[Source records]
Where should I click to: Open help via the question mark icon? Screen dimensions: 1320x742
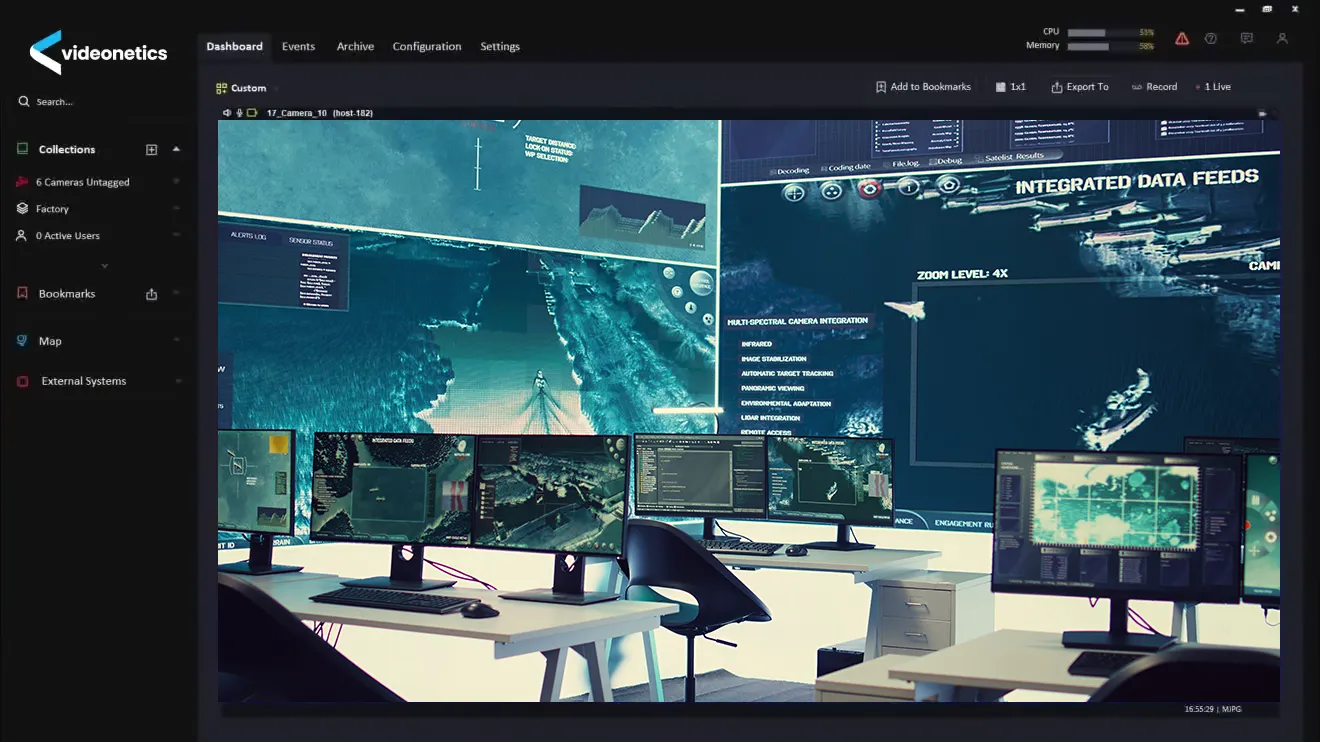1211,39
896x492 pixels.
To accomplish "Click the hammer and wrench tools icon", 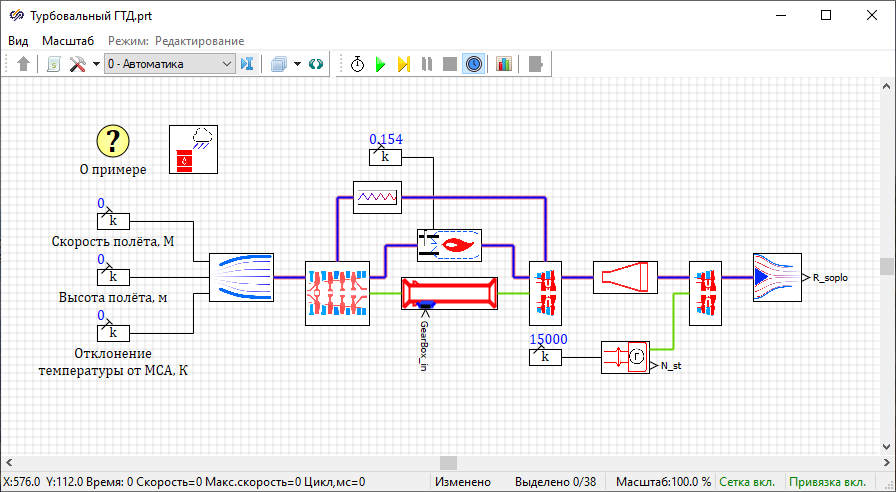I will (76, 64).
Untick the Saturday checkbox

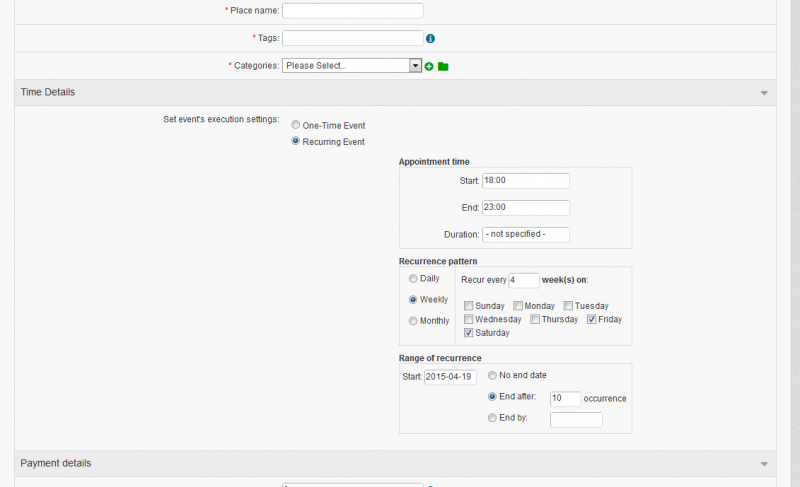coord(468,333)
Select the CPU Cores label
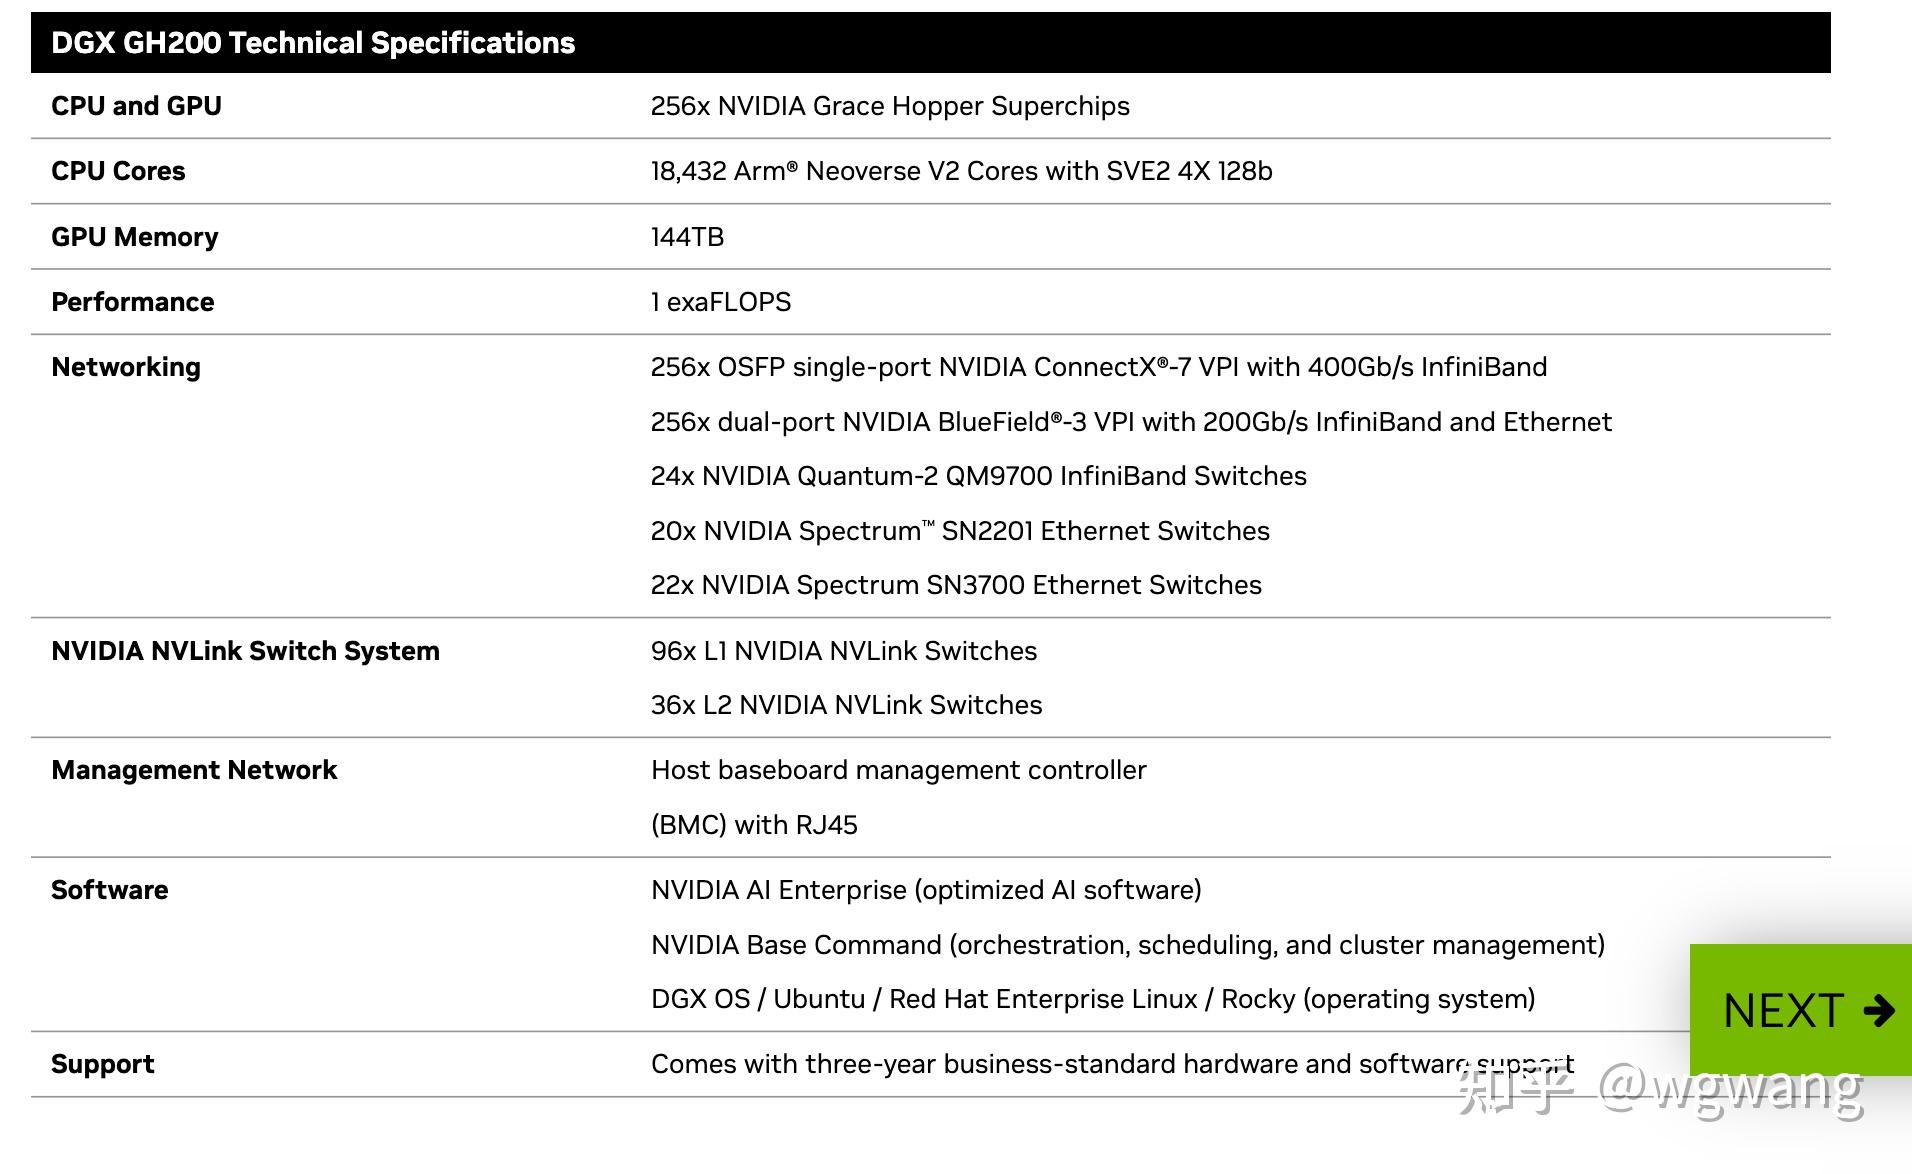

[Task details] Print exactly, and only, the lines from the one with "Untick the Saturday checkbox" through the last line of the listing above. No pictures belong in the copy.

[Answer to this problem]
Untick the Saturday checkbox

coord(468,333)
Select the CPU Cores label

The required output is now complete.